Mrs. Jarvis was a social activist who founded Mother’s Day Work Clubs and Mother’s Friendship Day to help heal the relationships between mothers of soldiers who had fought on opposing sides during the American Civil War. She also encouraged Anna to attend college.
Anna received a diploma after studying for two years at the Augusta Female Seminary (now Mary Baldwin College). While living in Philadelphia, she became the first female literary and advertising editor at Fidelity Mutual Life Insurance Company.
On May 10, 1908, Anna organized a memorial ceremony to honor her mother and all mothers. The event, considered the first “official” celebration of Mother’s Day, was held at Andrews Methodist Episcopal Church in Grafton, West Virginia, where Mrs. Jarvis had been an active member. The church was dedicated as the International Mother’s Day Shrine, a National Historical Landmark, in 1992.
Anna’s push for a widespread celebration of mothers included a dedicated letter-writing campaign. She contacted business executives, church groups, and state and national politicians. Philadelphia merchant and philanthropist John Wanamaker and Nebraska Senator Elmer Burkett lent their support to Anna’s cause.

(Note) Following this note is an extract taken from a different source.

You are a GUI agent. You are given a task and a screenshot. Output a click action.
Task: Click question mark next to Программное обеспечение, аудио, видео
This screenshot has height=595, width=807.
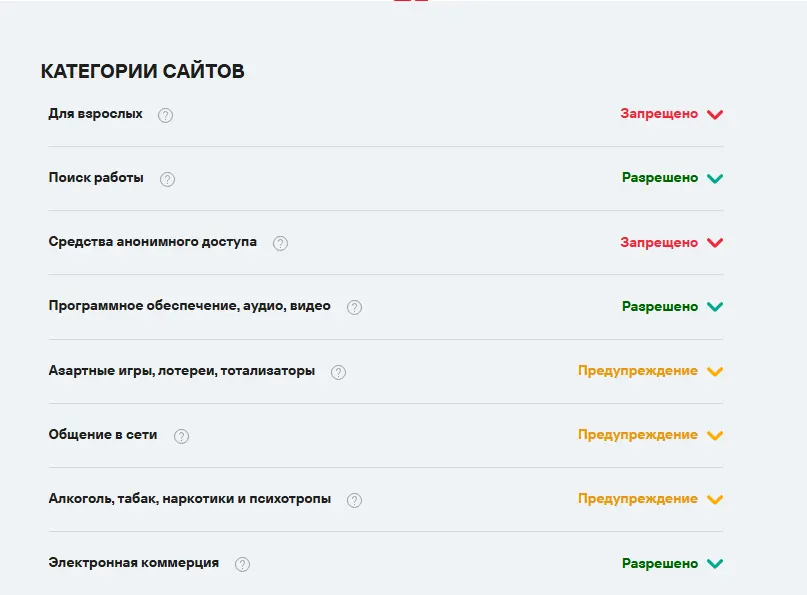coord(355,307)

In 1912, West Virginia became the first state to adopt an official Mother’s Day. Two years later, President Woodrow Wilson made Mother’s Day a national holiday. President Franklin D. Roosevelt approved a stamp commemorating Mother’s Day in 1934.
Mother’s Day is now celebrated throughout the U.S. and in a host of countries in South America and Africa. The holiday is also marked in Japan, China, Mexico, and Canada.